### Dataset records
........

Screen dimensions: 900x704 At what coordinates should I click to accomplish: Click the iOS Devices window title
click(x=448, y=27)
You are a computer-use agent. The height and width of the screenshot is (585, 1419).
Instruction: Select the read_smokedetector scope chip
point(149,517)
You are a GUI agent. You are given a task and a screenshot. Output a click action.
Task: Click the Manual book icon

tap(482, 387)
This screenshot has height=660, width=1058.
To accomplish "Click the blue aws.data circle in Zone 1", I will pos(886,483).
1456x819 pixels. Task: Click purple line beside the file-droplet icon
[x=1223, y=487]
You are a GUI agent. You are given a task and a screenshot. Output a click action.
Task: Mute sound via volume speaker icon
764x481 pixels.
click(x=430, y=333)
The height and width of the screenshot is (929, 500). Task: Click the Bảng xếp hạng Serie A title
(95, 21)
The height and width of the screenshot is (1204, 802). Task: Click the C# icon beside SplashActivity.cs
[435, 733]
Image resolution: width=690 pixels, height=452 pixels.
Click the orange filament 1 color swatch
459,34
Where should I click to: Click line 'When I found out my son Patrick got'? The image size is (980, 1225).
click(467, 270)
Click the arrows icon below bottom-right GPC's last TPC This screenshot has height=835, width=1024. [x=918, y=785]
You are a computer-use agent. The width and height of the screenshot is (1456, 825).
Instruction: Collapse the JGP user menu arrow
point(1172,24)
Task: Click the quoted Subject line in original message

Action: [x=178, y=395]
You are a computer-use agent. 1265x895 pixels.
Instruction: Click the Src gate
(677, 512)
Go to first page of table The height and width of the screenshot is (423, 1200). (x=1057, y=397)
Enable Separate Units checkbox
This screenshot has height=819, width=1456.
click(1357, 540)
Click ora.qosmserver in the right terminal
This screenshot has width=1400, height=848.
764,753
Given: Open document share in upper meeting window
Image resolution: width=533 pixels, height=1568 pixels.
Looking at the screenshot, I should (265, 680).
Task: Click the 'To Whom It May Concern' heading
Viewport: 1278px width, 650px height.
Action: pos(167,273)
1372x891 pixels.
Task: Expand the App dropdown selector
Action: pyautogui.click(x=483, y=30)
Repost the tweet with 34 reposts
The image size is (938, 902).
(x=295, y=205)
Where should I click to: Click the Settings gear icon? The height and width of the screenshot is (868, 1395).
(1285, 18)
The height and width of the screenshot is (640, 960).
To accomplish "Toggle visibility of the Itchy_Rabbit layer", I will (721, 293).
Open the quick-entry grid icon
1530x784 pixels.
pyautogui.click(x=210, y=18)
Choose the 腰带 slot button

........

### Your instructions
Could you write out the entire listing above word for word, keeping every line as it appears?

### Task output
Screen dimensions: 900x704 At what coordinates should I click to accomplish: Click the iOS Devices window title
click(x=448, y=27)
You are a computer-use agent. The height and width of the screenshot is (585, 1419).
Instruction: Select the read_smokedetector scope chip
point(149,517)
You are a GUI agent. You are given a task and a screenshot. Output a click action.
Task: Click the Manual book icon

tap(482, 387)
This screenshot has height=660, width=1058.
To accomplish "Click the blue aws.data circle in Zone 1", I will pos(886,483).
1456x819 pixels. Task: Click purple line beside the file-droplet icon
[x=1223, y=487]
You are a GUI agent. You are given a task and a screenshot. Output a click action.
Task: Mute sound via volume speaker icon
764x481 pixels.
click(x=430, y=333)
The height and width of the screenshot is (929, 500). Task: Click the Bảng xếp hạng Serie A title
(95, 21)
The height and width of the screenshot is (1204, 802). Task: Click the C# icon beside SplashActivity.cs
[435, 733]
Image resolution: width=690 pixels, height=452 pixels.
Click the orange filament 1 color swatch
459,34
Where should I click to: Click line 'When I found out my son Patrick got'? The image size is (980, 1225).
click(467, 270)
Click the arrows icon below bottom-right GPC's last TPC This screenshot has height=835, width=1024. [x=918, y=785]
You are a computer-use agent. The width and height of the screenshot is (1456, 825).
Instruction: Collapse the JGP user menu arrow
point(1172,24)
Task: Click the quoted Subject line in original message

Action: [x=178, y=395]
You are a computer-use agent. 1265x895 pixels.
Instruction: Click the Src gate
(677, 512)
Go to first page of table The height and width of the screenshot is (423, 1200). (x=1057, y=397)
Enable Separate Units checkbox
This screenshot has height=819, width=1456.
click(1357, 540)
Click ora.qosmserver in the right terminal
This screenshot has width=1400, height=848.
764,753
Given: Open document share in upper meeting window
Image resolution: width=533 pixels, height=1568 pixels.
Looking at the screenshot, I should (265, 680).
Task: Click the 'To Whom It May Concern' heading
Viewport: 1278px width, 650px height.
Action: pos(167,273)
1372x891 pixels.
Task: Expand the App dropdown selector
Action: pyautogui.click(x=483, y=30)
Repost the tweet with 34 reposts
The image size is (938, 902).
(x=295, y=205)
Where should I click to: Click the Settings gear icon? The height and width of the screenshot is (868, 1395).
(1285, 18)
The height and width of the screenshot is (640, 960).
To accomplish "Toggle visibility of the Itchy_Rabbit layer", I will (721, 293).
Open the quick-entry grid icon
1530x784 pixels.
pyautogui.click(x=210, y=18)
Choose the 腰带 slot button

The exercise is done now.